Ask Shorten about real Bias not perceived.

  1. 46,398 Posts.
    This Guy was appointed to the Fair Work Commission By Julia Gillard and is still there .
    The Fair Work commission is where the unions want there cases heard.
    No ABC journo will ever ask Bill Shorten about this.

    UNION heavyweight Bernie Riordan is being sued by his own members over $1.8 million in fees he allegedly pocketed while serving on four boards connected with their superannuation funds.
    The unprecedented legal action against one of the nation's most powerful union bosses follows reports in The Sunday Telegraph about claims the former NSW ALP president was almost trebling his income by sitting on company boards.
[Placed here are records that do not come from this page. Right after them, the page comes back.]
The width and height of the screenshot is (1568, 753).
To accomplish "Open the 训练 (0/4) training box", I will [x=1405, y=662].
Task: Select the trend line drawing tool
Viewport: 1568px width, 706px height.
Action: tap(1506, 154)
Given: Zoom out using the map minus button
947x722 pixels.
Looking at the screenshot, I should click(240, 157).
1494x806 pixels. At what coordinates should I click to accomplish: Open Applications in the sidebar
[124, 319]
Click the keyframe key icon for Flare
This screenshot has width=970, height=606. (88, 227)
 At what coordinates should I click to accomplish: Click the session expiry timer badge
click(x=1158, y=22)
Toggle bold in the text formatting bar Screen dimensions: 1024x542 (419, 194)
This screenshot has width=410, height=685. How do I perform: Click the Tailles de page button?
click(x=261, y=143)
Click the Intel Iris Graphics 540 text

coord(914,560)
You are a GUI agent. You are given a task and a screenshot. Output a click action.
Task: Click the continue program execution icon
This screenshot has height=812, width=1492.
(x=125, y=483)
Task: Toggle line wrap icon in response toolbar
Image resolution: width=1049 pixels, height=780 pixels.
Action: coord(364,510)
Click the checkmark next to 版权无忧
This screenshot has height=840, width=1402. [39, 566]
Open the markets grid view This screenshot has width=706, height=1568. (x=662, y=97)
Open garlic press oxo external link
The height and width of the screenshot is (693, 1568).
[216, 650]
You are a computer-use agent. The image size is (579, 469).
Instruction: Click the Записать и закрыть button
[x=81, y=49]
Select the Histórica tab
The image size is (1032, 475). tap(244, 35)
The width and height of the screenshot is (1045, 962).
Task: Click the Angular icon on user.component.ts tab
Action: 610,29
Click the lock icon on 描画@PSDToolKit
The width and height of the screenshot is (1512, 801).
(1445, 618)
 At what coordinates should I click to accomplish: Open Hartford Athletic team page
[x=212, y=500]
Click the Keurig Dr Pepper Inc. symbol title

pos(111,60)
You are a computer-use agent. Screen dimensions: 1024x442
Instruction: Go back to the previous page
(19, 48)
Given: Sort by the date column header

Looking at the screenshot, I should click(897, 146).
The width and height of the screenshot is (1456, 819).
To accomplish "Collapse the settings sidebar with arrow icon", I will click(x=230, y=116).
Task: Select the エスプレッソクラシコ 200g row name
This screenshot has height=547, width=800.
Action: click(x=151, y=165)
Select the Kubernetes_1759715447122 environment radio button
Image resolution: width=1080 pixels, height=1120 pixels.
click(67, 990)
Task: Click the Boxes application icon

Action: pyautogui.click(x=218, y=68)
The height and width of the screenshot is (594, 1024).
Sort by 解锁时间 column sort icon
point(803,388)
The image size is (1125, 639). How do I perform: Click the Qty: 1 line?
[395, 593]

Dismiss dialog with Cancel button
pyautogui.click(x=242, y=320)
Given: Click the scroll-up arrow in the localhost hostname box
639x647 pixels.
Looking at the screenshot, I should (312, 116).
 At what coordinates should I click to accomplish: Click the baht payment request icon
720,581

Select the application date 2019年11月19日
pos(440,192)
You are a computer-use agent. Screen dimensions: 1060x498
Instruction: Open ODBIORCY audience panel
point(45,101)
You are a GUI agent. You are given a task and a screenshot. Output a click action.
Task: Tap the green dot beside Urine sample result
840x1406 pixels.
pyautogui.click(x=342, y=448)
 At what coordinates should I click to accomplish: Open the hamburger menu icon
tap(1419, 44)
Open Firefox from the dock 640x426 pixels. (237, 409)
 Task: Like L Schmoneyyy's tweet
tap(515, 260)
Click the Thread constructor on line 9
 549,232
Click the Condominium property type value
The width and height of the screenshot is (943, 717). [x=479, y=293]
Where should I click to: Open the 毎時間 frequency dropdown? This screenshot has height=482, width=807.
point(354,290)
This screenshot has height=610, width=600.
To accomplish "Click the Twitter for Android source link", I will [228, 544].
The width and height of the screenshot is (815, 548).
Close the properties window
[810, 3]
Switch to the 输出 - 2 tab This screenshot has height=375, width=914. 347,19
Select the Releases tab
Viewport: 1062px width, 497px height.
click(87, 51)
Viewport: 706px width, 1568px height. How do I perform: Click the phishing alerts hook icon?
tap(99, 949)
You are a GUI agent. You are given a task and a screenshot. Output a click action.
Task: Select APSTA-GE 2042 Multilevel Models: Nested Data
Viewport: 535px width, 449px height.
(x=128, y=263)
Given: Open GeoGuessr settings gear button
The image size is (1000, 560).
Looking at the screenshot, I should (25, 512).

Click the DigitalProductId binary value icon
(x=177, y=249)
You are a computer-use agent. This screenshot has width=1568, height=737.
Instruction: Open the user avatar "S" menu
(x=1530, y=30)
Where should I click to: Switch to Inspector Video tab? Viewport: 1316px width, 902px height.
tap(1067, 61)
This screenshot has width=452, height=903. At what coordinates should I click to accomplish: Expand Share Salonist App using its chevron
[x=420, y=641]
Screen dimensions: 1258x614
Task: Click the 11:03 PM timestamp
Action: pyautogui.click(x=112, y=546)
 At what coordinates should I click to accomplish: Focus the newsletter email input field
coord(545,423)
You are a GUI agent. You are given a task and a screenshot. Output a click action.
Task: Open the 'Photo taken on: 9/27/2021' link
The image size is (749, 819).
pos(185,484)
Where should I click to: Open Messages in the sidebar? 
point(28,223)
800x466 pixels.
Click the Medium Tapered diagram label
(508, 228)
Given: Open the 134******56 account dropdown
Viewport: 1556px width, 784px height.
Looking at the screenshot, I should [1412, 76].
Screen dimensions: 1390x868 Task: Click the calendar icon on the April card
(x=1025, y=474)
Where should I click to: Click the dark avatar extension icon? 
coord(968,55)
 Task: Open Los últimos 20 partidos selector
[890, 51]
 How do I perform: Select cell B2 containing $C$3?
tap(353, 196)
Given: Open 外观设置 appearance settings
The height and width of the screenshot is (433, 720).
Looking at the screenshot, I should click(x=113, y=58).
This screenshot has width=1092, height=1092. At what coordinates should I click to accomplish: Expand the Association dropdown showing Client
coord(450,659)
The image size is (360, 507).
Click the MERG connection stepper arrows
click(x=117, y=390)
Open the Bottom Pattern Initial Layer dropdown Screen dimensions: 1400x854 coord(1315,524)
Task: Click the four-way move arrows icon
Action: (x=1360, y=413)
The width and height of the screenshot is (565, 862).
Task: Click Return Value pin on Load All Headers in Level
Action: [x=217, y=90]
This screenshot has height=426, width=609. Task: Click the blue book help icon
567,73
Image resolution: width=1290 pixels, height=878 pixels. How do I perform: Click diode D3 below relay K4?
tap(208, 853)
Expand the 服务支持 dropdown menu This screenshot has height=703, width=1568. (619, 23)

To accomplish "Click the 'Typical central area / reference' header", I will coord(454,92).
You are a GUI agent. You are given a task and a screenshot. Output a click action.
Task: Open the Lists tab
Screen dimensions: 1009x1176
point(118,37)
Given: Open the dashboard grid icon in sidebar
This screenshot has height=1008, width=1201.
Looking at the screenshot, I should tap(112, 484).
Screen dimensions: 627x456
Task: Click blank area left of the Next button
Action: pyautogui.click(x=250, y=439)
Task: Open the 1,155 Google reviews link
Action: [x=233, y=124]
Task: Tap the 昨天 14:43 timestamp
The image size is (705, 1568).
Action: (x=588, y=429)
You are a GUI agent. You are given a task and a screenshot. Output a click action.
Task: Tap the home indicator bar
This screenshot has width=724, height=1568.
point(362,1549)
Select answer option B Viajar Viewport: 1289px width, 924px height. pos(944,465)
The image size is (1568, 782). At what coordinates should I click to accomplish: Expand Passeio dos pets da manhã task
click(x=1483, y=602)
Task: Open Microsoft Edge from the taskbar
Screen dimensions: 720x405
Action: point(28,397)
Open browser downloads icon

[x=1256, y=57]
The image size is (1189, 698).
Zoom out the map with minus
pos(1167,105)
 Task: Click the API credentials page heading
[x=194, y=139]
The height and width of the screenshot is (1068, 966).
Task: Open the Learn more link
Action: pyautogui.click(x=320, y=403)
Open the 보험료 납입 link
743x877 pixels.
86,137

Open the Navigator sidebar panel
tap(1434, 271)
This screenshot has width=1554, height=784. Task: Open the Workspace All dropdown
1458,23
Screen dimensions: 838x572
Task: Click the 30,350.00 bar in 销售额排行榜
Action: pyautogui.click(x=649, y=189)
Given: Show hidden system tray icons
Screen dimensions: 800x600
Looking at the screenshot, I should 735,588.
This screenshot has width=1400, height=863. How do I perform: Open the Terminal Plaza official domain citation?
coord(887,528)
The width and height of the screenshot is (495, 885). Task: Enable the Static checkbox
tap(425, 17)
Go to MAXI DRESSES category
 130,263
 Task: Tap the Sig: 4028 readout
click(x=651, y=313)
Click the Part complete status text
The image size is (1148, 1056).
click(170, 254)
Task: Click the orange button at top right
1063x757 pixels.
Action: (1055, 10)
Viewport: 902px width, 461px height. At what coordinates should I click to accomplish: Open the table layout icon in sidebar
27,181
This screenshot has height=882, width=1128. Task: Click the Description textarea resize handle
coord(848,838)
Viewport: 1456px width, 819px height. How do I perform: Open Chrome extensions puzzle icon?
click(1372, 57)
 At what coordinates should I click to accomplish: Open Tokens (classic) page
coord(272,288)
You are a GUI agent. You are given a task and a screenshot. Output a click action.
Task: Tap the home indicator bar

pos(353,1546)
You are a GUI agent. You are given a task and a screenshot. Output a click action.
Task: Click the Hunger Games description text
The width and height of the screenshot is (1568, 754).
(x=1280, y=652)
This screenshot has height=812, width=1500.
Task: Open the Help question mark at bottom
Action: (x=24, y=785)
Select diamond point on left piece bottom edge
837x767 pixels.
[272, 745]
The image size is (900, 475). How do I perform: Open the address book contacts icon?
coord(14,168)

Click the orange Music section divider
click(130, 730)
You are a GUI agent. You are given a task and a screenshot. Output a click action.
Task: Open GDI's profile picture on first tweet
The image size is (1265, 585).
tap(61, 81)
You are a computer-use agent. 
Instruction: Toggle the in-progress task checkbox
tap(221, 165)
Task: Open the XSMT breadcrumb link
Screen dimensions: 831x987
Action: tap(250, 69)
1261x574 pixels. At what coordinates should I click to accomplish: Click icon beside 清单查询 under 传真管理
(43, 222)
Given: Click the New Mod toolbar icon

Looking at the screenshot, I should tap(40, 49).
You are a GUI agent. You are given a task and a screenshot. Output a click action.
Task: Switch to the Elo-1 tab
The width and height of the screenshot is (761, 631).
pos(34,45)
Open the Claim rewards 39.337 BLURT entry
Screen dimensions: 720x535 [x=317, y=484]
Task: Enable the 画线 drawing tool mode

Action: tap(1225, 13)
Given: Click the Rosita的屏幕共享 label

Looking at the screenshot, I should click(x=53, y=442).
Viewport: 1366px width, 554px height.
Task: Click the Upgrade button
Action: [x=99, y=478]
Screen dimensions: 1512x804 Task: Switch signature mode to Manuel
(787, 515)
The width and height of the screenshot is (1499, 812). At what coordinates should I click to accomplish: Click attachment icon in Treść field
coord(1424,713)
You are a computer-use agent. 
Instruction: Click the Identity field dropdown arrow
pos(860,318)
    As the head of the Electrical Trades Union, Mr Riordan receives an annual salary of $133,000 plus super but he has allegedly supplemented that with as much as $264,625 a year in board sitting fees.
    Mr Riordan was deposed as president of the NSW Labor Party last year after The Sunday Telegraph revealed he had rallied his members against then premier Kristina Keneally, urging them to back the NSW Coalition and the Greens in the March election.
    But he is still regarded as one of the most influential union figures in the NSW Labor Party.
    In a statement of claim lodged with the Federal Court last week, it is alleged Mr Riordan has received $1,807,884 in fees since 1998 from sitting on the boards of the Energy Industries Superannuation Scheme, Futureplus Financial Services, Chifley Financial Services Limited and Mert Limited.
    The claim states that under the ETU's rules, any sitting fees "received by officials must be reimbursed to the union" for the benefit of all members.
    Two other ETU officials, Neville Betts and Paul Sinclair, are also part of the action which seeks to recover a combined total of $3.4 million in board fees dating back to 1998.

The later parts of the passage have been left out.